Laughter erupted as I scooped her up and congratulated her on catching me like that!


I have clung to that story and those words since that day. You see, that was Monday after school. But on Sunday I found out I was pregnant. Every day last week I grinned euphorically as I thought back to that sweet conversation. Until Friday.


Friday, in true crazy preggo fashion, I took another at-home test, ya know "just in case." Negative. My heart sank. I called my doctor who ordered blood work but I wouldn't have the results until Monday.


Saturday we continued on as though Monday we would receive happy news. But by Sunday morning, there was no mistaking what was happening. I cried quietly to myself because nobody knew yet except my husband, who was sick.

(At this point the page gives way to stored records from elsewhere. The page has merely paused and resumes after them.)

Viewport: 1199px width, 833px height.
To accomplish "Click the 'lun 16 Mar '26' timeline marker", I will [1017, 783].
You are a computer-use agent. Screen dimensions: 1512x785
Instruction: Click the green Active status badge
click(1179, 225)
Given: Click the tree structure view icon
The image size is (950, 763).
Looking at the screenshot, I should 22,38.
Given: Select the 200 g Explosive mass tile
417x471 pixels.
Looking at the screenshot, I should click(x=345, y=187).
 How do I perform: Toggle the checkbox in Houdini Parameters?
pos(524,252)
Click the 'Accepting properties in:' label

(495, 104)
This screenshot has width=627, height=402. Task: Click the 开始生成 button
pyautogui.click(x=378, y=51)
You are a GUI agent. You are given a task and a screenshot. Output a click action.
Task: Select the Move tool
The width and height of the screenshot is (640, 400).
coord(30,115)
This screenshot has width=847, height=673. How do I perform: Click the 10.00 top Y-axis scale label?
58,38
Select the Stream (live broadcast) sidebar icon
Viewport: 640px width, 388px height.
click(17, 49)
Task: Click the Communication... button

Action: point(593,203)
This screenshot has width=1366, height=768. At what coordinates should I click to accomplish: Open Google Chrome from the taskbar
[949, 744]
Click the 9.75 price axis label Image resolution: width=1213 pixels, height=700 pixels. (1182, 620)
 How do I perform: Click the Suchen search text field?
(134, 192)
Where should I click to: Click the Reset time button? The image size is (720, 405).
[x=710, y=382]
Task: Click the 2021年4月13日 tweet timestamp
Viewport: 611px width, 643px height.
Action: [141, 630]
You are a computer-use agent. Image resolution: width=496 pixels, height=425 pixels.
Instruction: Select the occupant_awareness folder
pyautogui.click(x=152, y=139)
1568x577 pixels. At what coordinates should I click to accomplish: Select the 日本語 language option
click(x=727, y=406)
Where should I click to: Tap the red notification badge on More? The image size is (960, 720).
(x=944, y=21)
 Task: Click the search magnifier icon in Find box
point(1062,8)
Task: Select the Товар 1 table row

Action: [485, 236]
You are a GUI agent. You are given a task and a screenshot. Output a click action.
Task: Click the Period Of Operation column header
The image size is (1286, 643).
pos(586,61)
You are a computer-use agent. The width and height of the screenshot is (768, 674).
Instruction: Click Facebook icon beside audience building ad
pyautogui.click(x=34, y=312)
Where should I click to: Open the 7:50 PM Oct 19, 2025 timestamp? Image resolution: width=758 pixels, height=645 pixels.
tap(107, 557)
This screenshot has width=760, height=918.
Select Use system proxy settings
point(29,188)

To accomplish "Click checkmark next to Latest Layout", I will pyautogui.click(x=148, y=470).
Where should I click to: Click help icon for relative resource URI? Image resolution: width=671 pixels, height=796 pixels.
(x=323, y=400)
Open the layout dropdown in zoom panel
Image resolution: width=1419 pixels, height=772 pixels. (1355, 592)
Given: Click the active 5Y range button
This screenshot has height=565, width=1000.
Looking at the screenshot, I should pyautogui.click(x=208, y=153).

Monday came, the phone call confirmed what I knew to be true. I filled in the details of the weekend and was instructed to have another blood test to make sure everything was "returning to normal after the Mis.... Then the tears. They came but only briefly, I was in Publix and didn't have time to wallow. My family needed food for the week. This is not the first time, twice in the last 6 months but this one was different. This one was planned for, prayed for. My mominess had begun to rise up inside of me already. (i guess that happens faster after your first). I was planning the nursery and dreaming up names. But it was not to be.


Insult to injury, I did finally succumb to the cold hovering in my house from my princess and my husband. All of Tuesday I laid on my couch oscillating between coughing/sneezing and cramping. THIS SUCKS!


and then the words came... "Mommy, who helps you when you need help?" (tears with the faintest of smiles)


This week I have held her just a little longer and snuggled a little tighter. That sweet little fiery human spoke healing and life into me at 3 years old.


Please know I'm not sharing this for attention or condolences. I'm sharing this because maybe you need to have a pure heart of innocence and faith ask you the same question... "Who helps you when you need help?"


I'm sure I'll be back to my sass-mouth ways soon enough but for this week I'm choosing to focus inward. To hug my darling daughter all the more and be thankful for my sweet little family... who also helps me when I need help.